-------- Data records

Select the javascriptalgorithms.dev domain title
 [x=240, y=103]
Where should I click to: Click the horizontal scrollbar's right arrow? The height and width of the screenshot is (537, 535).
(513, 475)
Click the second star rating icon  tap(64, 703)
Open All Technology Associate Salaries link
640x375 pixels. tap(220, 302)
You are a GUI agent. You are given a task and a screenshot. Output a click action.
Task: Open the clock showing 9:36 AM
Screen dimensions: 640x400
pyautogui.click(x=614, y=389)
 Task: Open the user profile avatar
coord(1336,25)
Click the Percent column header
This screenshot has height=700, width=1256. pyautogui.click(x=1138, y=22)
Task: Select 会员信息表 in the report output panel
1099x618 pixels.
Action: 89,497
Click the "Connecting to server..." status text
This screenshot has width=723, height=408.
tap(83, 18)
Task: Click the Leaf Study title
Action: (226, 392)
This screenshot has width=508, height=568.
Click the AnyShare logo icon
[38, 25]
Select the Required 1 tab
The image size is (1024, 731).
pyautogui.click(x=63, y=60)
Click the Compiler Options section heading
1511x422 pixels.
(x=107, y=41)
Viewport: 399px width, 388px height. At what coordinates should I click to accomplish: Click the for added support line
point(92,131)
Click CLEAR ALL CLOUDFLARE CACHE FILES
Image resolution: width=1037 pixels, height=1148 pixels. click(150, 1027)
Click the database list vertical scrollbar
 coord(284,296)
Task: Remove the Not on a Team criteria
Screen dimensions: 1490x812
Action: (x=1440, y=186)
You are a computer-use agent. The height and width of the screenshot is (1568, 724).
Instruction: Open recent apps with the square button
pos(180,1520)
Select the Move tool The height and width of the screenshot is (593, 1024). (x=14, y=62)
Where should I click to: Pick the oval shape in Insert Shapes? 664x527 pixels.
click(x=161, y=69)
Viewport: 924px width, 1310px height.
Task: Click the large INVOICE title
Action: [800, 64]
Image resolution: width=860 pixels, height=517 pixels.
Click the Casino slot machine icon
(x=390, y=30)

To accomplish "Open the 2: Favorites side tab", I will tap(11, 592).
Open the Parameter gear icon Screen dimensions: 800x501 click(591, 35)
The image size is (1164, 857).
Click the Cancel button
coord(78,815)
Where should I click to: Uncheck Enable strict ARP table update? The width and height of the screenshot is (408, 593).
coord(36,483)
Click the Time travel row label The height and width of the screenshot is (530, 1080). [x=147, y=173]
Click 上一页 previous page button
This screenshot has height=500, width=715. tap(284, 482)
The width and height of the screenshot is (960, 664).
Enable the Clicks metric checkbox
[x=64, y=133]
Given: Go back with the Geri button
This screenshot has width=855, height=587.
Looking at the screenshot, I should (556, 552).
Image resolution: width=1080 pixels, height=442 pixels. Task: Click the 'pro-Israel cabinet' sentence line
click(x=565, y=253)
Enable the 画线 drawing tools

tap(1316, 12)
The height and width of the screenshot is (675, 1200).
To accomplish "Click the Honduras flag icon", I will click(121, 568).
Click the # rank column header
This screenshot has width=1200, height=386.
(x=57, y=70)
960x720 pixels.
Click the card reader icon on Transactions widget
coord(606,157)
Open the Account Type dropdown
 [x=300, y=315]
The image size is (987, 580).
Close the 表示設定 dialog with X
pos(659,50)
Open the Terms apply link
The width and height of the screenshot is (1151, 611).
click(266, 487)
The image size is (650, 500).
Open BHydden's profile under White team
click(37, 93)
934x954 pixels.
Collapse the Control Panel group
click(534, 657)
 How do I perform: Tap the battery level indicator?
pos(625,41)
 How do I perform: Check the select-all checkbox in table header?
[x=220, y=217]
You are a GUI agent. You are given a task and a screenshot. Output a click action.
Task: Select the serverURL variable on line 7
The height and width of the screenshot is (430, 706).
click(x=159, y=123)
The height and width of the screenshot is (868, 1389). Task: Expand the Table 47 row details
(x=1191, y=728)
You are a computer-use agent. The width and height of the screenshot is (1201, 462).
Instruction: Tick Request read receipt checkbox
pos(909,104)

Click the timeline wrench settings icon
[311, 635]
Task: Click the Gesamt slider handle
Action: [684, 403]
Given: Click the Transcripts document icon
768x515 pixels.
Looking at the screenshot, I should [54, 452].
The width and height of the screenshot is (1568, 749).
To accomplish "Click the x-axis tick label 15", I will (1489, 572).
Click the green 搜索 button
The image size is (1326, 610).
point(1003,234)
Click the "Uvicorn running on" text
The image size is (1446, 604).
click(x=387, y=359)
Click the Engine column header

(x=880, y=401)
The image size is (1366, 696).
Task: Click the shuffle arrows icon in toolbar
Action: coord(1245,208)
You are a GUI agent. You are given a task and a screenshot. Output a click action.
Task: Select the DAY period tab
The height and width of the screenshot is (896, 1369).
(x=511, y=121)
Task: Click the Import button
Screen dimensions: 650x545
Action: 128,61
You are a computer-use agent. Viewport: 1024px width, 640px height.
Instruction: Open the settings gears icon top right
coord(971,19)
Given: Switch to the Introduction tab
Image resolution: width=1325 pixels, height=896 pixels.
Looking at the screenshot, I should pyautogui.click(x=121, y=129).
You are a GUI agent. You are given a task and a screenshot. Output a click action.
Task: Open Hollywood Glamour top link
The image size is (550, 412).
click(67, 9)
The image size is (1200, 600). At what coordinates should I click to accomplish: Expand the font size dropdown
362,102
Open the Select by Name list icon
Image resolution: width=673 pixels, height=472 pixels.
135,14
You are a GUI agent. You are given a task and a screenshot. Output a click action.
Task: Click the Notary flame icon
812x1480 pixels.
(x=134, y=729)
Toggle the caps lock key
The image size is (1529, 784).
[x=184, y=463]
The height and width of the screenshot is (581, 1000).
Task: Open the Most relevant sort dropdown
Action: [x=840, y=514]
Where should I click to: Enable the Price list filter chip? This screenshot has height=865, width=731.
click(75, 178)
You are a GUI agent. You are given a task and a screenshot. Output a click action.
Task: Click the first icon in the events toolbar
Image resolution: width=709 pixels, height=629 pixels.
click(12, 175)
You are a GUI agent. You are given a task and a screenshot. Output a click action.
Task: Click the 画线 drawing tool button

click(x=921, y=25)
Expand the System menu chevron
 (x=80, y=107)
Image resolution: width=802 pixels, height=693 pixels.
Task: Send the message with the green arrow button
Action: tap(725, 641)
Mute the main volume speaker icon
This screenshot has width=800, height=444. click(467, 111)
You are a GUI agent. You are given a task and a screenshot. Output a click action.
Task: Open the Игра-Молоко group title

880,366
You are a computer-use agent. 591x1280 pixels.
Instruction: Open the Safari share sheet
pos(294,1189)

----------------

(Work request): From the records above, give again exactly the lines running from the line with "Click CLEAR ALL CLOUDFLARE CACHE FILES" to the line with "Given: Go back with the Geri button", inclusive.

(Exercise answer):
Click CLEAR ALL CLOUDFLARE CACHE FILES
Image resolution: width=1037 pixels, height=1148 pixels. click(150, 1027)
Click the database list vertical scrollbar
 coord(284,296)
Task: Remove the Not on a Team criteria
Screen dimensions: 1490x812
Action: (x=1440, y=186)
You are a computer-use agent. The height and width of the screenshot is (1568, 724).
Instruction: Open recent apps with the square button
pos(180,1520)
Select the Move tool The height and width of the screenshot is (593, 1024). (x=14, y=62)
Where should I click to: Pick the oval shape in Insert Shapes? 664x527 pixels.
click(x=161, y=69)
Viewport: 924px width, 1310px height.
Task: Click the large INVOICE title
Action: [800, 64]
Image resolution: width=860 pixels, height=517 pixels.
Click the Casino slot machine icon
(x=390, y=30)

To accomplish "Open the 2: Favorites side tab", I will tap(11, 592).
Open the Parameter gear icon Screen dimensions: 800x501 click(591, 35)
The image size is (1164, 857).
Click the Cancel button
coord(78,815)
Where should I click to: Uncheck Enable strict ARP table update? The width and height of the screenshot is (408, 593).
coord(36,483)
Click the Time travel row label The height and width of the screenshot is (530, 1080). [x=147, y=173]
Click 上一页 previous page button
This screenshot has height=500, width=715. tap(284, 482)
The width and height of the screenshot is (960, 664).
Enable the Clicks metric checkbox
[x=64, y=133]
Given: Go back with the Geri button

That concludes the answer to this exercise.